- Required work -
Retype the whole listing that follows, with nothing added or left out.

•••

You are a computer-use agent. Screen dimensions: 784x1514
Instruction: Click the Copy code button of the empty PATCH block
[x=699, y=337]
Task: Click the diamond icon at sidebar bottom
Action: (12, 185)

•••

- Written answer -
You are a computer-use agent. Screen dimensions: 784x1514
Instruction: Click the Copy code button of the empty PATCH block
[x=699, y=337]
Task: Click the diamond icon at sidebar bottom
Action: (12, 185)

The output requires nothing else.